L’ancien grand mufti de Syrie sous le régime de Bachar el-Assad, le cheikh Ahmad Badreddin Hassoun, a été arrêté par la Sécurité générale à l’aéroport international de Damas alors qu’il s’apprêtait à quitter le pays pour la Jordanie, en route vers Oman pour une intervention chirurgicale. Cette interpellation, rapportée par l’Observatoire syrien des droits de l’homme (OSDH) sur la base de « sources fiables », marque un tournant pour cette figure religieuse controversée, longtemps perçue comme l’un des piliers du pouvoir en place.
Âgé de 76 ans, Ahmad Badreddin Hassoun a été le grand mufti de Syrie entre 2005 et 2021, période durant laquelle il a émis des fatwas soutenant le régime de Bachar el-Assad. Considéré comme un allié indéfectible du pouvoir, il a défendu publiquement la politique du gouvernement, notamment lors des années les plus sanglantes du conflit syrien. Son éviction en 2021, par décret présidentiel, avait été interprétée comme une volonté du régime de restructurer l’autorité religieuse sous un contrôle encore plus étroit.
Selon l’OSDH, le passeport de Hassoun avait été validé par les services d’immigration avant qu’un groupe de la Sécurité générale ne l’intercepte et ne l’emmène vers une destination inconnue. Des images circulant sur les réseaux sociaux le montrent les yeux bandés, suscitant de nombreuses interrogations sur les motifs réels de cette arrestation et sur son sort.
Les autorités syriennes n’ont pas encore communiqué officiellement sur cette affaire, laissant place à des spéculations. Certains analystes y voient une possible purge interne visant les anciens dignitaires du régime jugés encombrants ou en disgrâce.
L’arrestation de Hassoun survient dans un contexte de tensions accrues en Syrie, où des voix s’élèvent contre les figures religieuses ayant soutenu la répression du régime. À Alep, son fief d’origine, une foule s’est rassemblée devant son domicile pour réclamer des comptes sur son rôle dans les exactions perpétrées contre les opposants.
Accusé d’avoir cautionné des crimes de guerre, notamment les massacres dans la prison de Saydnaya, il était surnommé par ses détracteurs le « mufti du régime du baril », en référence aux bombes artisanales larguées sur les zones rebelles. Lors d’une récente apparition publique, Hassoun avait tenté de se défendre, affirmant avoir lui-même été détenu à trois reprises par le régime, une déclaration qui n’a pas convaincu ses opposants.
Cette arrestation marque un moment clé dans la réorganisation du pouvoir en Syrie. Alors que le régime cherche à redorer son image sur la scène internationale, l’éviction de certaines figures controversées pourrait être perçue comme une tentative de repositionnement politique.
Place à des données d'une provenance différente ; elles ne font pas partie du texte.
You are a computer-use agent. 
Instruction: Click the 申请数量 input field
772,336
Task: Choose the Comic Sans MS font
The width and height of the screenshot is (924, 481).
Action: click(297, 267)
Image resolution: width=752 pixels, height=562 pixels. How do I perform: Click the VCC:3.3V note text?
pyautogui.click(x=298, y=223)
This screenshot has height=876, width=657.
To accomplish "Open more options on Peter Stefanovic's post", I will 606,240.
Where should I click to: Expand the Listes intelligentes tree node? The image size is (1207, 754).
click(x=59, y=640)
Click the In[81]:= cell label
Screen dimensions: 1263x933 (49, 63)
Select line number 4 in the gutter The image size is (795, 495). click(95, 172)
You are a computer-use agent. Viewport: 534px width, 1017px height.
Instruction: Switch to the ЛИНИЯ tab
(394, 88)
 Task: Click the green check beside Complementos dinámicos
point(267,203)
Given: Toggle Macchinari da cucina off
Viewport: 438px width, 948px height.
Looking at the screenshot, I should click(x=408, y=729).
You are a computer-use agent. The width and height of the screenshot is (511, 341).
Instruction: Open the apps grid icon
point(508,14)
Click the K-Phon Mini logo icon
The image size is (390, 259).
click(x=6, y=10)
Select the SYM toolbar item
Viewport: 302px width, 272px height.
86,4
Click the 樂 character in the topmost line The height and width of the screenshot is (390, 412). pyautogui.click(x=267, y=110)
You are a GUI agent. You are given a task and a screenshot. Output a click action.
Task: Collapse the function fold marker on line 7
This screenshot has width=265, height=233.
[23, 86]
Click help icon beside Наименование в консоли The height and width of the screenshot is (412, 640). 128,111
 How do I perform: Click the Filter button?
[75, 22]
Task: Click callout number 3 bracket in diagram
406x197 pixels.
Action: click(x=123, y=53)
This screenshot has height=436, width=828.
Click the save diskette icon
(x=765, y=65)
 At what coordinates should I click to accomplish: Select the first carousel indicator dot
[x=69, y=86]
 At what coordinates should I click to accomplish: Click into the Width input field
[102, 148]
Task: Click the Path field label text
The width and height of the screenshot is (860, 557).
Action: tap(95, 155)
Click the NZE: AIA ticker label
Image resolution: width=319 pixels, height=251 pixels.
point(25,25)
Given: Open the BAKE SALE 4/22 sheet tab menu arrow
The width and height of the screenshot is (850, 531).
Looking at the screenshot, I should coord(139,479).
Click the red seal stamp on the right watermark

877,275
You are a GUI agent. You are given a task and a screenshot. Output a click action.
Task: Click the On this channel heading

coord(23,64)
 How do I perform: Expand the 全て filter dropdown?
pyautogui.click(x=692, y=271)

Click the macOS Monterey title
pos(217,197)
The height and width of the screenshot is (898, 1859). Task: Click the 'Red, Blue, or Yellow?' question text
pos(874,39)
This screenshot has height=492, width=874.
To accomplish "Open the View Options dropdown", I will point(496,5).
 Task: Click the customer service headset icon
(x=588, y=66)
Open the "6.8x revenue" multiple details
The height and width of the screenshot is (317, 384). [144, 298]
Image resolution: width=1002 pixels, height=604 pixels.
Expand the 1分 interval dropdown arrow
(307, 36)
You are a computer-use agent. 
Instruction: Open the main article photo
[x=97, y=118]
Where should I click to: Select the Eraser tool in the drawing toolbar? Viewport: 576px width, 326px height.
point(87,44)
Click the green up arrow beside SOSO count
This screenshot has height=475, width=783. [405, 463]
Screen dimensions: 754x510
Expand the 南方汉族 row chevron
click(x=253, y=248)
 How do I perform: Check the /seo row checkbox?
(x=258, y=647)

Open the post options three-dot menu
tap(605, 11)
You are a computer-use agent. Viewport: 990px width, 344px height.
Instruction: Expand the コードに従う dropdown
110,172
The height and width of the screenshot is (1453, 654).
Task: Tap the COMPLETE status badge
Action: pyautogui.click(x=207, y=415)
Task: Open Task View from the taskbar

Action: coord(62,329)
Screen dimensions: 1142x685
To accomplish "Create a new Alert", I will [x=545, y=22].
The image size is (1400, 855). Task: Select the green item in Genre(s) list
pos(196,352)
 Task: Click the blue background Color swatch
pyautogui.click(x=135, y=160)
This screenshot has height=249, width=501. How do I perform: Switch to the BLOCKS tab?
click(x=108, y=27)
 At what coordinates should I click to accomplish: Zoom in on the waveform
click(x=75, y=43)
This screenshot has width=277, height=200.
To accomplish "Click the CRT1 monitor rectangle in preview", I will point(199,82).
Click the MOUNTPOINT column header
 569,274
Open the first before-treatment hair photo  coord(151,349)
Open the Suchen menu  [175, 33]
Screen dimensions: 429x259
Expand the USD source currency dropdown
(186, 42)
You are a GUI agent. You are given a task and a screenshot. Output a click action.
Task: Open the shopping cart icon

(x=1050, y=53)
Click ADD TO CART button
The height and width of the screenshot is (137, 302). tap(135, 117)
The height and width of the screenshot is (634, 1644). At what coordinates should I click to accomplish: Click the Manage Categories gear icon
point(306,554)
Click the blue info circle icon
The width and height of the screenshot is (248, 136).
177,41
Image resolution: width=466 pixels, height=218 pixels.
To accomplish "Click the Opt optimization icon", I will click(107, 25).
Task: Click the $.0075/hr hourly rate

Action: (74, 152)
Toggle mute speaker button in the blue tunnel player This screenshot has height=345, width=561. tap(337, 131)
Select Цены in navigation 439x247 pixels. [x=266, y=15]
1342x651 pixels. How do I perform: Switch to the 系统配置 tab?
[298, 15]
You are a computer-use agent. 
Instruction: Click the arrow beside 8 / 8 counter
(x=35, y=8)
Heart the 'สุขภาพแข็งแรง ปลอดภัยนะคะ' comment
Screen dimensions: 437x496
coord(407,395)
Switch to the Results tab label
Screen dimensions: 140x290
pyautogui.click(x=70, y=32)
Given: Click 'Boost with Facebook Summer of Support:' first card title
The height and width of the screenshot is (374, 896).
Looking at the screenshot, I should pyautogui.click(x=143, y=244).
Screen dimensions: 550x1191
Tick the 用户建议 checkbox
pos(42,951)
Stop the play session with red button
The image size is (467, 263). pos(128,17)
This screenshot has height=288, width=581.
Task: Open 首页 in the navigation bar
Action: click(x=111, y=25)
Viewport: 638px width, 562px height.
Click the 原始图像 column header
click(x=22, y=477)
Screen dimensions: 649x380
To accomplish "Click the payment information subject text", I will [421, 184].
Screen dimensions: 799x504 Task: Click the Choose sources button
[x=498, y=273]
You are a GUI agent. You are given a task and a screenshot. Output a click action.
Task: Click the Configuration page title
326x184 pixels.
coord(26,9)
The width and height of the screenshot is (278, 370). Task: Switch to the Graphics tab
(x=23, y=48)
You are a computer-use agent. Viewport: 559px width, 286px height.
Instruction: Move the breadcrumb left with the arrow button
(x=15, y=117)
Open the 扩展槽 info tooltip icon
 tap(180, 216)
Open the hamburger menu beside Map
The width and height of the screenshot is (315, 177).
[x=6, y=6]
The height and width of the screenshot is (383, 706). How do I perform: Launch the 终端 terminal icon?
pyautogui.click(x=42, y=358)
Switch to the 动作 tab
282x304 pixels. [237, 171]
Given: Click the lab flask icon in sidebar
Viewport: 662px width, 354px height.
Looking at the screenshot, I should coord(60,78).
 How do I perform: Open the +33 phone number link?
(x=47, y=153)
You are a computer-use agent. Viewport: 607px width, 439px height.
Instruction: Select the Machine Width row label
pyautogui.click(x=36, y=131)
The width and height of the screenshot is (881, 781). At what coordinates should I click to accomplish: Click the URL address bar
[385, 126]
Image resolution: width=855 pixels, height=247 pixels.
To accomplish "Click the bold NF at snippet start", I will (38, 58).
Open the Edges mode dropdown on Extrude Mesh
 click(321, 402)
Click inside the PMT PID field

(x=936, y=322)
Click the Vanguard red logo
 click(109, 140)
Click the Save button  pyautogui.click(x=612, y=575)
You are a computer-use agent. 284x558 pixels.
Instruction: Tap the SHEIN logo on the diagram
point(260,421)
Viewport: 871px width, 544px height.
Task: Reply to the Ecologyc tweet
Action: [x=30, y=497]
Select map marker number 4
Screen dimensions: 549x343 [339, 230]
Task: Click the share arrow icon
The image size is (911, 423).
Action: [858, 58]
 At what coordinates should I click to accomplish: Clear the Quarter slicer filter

Reste à savoir si cette opération est un simple règlement de comptes interne ou si elle s’inscrit dans une stratégie plus large visant à remanier les alliances au sein du pouvoir. Dans un pays en crise, où le pouvoir repose sur un fragile équilibre entre les différentes factions, le sort d’Ahmad Badreddin Hassoun pourrait en dire long sur les luttes de pouvoir en coulisses.